Free hookup for the two nights we were there, (we arrived on Sunday afternoon) the work was carried out Mon/Tues to a impressive high standard and now we have managed to free up space inside our van, a Bessacar E425. It was not cheap but,for the quality of their work I cannot reccomend them highly enough.fantastic,really pleased and so is the wife !!


----------



## Hezbez (Feb 7, 2009)

I am interested in getting one or two Beenyboxes fitted to our E460. I would imagine this would be very similar set up to your E425.
I emailed Beeny several weeks ago for an estimate of cost but haven't received a reply.

How much extra space have the boxes given you - rough size if you know it. Whereabouts on the van did they site them?

If you would like to give me a rough idea of cost I would be grateful (PM me if you like).

Thanks


----------



## jam35007 (Aug 8, 2009)

What is a beeny box?


----------



## geraldandannie (Jun 4, 2006)

jam35007 said:


> What is a beeny box?


It's a slide-out box usually fitted into and behind side skirts.

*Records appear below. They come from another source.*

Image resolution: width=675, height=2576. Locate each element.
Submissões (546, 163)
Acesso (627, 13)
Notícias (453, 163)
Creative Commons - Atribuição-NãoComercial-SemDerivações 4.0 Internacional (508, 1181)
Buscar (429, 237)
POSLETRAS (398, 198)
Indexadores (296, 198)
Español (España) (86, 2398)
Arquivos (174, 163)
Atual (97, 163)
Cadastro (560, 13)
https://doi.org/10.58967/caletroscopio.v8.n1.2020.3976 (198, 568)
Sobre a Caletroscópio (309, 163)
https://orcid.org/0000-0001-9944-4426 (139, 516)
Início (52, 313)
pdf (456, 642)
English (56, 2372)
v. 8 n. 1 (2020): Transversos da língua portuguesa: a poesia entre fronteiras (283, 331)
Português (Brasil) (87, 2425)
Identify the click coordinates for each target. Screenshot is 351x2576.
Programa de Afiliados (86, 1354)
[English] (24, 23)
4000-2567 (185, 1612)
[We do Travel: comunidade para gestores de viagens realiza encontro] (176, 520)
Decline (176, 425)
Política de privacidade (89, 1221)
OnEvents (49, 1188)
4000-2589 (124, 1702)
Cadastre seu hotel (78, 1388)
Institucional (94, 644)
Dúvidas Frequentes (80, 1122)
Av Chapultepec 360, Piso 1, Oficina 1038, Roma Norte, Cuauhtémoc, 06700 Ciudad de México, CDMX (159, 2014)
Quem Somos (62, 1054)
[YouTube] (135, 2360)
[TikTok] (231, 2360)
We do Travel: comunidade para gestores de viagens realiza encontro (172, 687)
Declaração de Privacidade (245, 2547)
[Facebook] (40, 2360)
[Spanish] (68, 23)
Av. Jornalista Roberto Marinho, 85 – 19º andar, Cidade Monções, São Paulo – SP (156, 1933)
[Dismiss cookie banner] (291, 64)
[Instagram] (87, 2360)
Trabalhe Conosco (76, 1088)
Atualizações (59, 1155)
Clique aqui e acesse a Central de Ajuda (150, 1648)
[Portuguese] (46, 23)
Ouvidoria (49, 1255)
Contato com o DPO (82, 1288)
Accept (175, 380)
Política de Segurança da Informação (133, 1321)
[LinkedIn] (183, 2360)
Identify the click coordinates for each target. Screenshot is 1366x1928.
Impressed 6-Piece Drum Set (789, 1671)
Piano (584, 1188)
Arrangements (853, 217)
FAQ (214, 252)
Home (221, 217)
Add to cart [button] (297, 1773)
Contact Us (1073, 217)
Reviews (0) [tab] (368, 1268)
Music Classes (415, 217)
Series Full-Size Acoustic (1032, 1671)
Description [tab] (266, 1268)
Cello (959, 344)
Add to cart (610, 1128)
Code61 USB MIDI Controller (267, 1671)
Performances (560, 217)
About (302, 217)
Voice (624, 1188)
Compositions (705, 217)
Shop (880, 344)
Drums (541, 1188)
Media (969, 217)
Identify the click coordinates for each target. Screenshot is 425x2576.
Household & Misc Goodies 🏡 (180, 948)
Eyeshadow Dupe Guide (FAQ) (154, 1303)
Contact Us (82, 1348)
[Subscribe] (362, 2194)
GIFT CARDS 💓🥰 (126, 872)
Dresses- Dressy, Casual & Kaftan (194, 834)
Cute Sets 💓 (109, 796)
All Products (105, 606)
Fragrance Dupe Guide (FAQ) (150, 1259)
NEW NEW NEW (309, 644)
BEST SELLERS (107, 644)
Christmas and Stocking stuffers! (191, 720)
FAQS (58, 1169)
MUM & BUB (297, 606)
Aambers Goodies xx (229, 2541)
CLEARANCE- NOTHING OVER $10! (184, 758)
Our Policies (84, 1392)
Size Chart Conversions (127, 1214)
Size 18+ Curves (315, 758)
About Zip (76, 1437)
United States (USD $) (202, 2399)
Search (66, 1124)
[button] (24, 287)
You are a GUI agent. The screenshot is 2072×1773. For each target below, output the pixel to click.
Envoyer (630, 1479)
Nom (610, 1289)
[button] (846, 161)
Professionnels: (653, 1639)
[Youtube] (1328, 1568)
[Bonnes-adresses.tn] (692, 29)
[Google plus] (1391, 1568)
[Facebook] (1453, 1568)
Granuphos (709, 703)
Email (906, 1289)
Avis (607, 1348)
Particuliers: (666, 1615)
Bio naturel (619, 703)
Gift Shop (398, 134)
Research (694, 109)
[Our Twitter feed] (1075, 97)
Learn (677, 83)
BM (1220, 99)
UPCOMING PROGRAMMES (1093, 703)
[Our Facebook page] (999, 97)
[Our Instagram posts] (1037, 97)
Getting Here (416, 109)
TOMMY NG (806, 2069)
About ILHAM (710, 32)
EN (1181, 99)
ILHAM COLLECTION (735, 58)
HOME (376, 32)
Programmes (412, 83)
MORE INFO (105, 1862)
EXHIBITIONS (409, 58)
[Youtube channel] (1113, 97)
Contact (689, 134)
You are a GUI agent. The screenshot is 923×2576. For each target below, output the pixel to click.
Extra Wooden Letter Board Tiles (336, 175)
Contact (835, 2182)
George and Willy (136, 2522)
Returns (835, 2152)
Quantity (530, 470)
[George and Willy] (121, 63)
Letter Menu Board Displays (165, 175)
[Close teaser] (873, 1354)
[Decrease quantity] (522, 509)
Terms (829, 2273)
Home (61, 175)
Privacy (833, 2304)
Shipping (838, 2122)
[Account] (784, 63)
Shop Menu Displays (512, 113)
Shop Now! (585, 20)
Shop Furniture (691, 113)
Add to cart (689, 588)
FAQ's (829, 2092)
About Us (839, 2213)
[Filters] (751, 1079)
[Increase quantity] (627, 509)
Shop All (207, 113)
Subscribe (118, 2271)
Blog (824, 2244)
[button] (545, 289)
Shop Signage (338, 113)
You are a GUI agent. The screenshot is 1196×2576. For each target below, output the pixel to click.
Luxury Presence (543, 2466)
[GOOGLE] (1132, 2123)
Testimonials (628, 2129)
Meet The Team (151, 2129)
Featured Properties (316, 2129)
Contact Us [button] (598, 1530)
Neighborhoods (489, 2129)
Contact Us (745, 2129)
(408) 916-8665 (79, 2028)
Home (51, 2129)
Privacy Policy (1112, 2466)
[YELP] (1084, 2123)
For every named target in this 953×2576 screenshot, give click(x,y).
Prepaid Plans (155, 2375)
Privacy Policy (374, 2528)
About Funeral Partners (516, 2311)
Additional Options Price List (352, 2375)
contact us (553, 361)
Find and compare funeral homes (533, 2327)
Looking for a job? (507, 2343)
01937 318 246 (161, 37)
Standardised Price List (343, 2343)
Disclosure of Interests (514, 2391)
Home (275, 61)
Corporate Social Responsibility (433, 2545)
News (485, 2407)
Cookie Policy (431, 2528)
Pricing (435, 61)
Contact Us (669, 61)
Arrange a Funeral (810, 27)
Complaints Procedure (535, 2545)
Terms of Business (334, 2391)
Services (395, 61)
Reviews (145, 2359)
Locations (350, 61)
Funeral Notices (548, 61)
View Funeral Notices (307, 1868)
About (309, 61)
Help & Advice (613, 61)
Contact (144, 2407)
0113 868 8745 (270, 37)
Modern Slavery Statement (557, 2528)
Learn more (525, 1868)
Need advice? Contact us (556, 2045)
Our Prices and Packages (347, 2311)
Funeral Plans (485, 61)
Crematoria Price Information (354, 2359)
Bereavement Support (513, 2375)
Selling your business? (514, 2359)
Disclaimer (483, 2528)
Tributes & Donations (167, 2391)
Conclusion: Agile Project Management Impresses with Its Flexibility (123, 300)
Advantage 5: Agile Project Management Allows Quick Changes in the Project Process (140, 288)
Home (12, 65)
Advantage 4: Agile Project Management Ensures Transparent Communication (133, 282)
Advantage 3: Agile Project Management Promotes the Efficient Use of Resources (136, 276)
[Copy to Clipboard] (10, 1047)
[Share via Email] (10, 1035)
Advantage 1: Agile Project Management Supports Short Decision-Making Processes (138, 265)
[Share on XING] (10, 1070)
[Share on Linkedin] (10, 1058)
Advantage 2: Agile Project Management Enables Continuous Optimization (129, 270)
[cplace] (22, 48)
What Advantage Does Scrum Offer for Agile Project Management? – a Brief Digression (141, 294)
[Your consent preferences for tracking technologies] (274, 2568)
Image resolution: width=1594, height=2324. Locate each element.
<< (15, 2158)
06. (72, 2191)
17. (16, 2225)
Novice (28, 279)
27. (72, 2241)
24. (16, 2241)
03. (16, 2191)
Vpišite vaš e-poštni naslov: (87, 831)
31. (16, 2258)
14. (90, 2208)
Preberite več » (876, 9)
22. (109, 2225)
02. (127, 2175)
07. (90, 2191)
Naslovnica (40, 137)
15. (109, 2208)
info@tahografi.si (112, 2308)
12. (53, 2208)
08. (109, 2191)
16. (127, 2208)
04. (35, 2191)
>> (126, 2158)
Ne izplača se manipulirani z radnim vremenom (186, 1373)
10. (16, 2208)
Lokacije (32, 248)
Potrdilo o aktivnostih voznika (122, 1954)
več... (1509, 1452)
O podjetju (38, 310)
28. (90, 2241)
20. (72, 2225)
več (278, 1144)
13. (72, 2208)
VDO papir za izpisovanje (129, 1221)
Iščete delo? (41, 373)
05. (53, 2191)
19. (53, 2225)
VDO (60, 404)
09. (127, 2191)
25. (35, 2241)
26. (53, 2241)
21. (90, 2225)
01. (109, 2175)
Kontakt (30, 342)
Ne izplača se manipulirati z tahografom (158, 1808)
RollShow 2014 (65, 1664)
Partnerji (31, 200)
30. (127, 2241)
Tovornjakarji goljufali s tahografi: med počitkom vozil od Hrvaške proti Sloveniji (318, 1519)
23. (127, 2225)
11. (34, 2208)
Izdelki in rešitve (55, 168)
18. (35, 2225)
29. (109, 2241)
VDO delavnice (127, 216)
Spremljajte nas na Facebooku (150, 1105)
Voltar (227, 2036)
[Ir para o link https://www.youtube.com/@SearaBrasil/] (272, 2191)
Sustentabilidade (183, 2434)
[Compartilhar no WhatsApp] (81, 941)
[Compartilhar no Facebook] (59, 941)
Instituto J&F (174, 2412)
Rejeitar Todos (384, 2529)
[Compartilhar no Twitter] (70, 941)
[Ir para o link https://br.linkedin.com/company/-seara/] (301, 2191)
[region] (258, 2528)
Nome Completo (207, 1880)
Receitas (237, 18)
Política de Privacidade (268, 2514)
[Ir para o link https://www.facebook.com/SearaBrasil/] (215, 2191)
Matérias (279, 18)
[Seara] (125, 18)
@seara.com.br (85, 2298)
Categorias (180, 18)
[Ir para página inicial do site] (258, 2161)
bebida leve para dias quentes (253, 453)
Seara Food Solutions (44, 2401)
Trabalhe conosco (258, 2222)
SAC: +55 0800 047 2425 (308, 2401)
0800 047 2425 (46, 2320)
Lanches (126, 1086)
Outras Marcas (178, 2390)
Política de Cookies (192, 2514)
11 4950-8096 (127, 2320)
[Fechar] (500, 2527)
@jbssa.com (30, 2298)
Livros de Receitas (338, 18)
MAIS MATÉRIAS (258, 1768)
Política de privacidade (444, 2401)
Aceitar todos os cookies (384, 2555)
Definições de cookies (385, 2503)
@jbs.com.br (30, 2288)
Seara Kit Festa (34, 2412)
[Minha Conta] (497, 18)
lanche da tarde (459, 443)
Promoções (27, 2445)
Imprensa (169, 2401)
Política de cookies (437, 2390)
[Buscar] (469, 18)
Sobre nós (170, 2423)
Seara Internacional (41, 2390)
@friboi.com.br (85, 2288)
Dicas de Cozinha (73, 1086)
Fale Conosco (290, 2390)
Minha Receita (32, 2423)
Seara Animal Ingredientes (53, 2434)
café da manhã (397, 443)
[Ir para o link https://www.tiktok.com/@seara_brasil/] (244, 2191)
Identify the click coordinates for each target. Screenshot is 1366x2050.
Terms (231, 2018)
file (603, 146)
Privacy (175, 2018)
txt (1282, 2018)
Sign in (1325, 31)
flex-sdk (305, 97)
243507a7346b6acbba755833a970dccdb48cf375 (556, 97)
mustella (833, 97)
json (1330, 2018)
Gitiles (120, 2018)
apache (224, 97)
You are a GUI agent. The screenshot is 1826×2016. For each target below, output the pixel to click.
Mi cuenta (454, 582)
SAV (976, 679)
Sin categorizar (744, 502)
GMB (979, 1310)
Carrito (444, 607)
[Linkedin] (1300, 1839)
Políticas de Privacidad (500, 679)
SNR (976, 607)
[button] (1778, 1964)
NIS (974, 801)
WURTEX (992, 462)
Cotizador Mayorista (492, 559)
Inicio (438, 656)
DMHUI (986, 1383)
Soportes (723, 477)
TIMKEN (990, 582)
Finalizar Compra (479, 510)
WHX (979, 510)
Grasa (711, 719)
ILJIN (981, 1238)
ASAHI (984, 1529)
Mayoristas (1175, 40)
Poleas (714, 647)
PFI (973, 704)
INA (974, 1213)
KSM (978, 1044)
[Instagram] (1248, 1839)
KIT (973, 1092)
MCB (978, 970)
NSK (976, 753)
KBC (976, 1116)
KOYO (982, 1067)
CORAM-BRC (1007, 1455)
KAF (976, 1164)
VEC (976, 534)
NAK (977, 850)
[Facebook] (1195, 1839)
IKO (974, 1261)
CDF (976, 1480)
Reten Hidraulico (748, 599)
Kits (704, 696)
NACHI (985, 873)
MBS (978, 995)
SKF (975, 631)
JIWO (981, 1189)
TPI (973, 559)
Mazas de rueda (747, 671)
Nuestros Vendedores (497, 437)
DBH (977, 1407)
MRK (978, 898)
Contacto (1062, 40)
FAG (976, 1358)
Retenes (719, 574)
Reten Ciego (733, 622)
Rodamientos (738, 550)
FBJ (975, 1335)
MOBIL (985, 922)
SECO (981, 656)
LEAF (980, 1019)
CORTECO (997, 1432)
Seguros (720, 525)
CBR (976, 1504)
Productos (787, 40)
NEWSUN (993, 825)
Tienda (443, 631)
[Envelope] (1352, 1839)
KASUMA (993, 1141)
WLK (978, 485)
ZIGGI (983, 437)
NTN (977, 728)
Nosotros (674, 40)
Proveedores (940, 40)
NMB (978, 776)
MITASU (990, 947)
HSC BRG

Take a look at their website: >> BeenyBox <<

Gerald


----------



## jam35007 (Aug 8, 2009)

arh,

looks good.


----------



## BJT (Oct 31, 2008)

Had one fitted some time ago, actual room in box is a bit less than I anticipated; this is due to the need to allow for the external framing plus they have to avoid the fixings for the side skirts.
Workmanship is excellent although they are a bit expensive.
Rolled up in the evening, hooked up and went to sleep. They started straight after b'fast while I took myself off on the bus to Truro. All done early pm and drove home in the evening.
Just one warning, there is no top cover to the box, which is actually a drawer with side runners. It is possible when driving through bad weather for the contents to get wet, and if you hose the front with too much gusto.
I keep roll up table, tv and power leads and tv co-ax cables, plus water drain and fill hoses, in it; all in plastic bags.


----------



## metblue (Oct 9, 2006)

*beenybox*

Hi heybez,the boxes fitted to my Bessie E425 were (two) one on offside just behind drivers door size approx 47"x14"x14".The other was fitted at the nearside rear of the van beneath the drop window and it's size is approx 43"x14"x14" Both are stamped with max weight of 45kgs.
As other poster has said there is no top cover however they did fit a large drop down panel at the rear of the wheel arch to cut down any water spray.Like the man who has them fitted I have in the n/s, 2x240v cables,one set fiamma ramps,small windbreak,pegs,mallet,various o/seas connections,water hose and various hose connections and bungees.In the other one I have 2xfolding chairs,another small windbreak,awning skirt.
Prior to putting all of the above i went to local weighbridge,checked van weight and then returned and repeated it loaded,only added 51 kgs !! dead chuffed as we have freed up spaces inside the van.


----------



## trek (May 1, 2005)

Surely it would be very simple to add a hinged top to the beeny box to prevent water entering

my old 1997 swift royale had a slide out box with a hinged lid - never got any water inside it.

the lid was attached with a piano hinge on the back of the box and once the draw was slid out it hinged upwards


----------



## FrankStretton (Dec 17, 2006)

Is the price a secret


----------



## Zebedee (Oct 3, 2007)

FrankStretton said:


> Is the price a secret


Yes - sort of! :roll:

There are no standard sizes (or very few) as they have to be fitted into the available space on different vans.

A quick look on their website will give you the starting price. :?

Dave


----------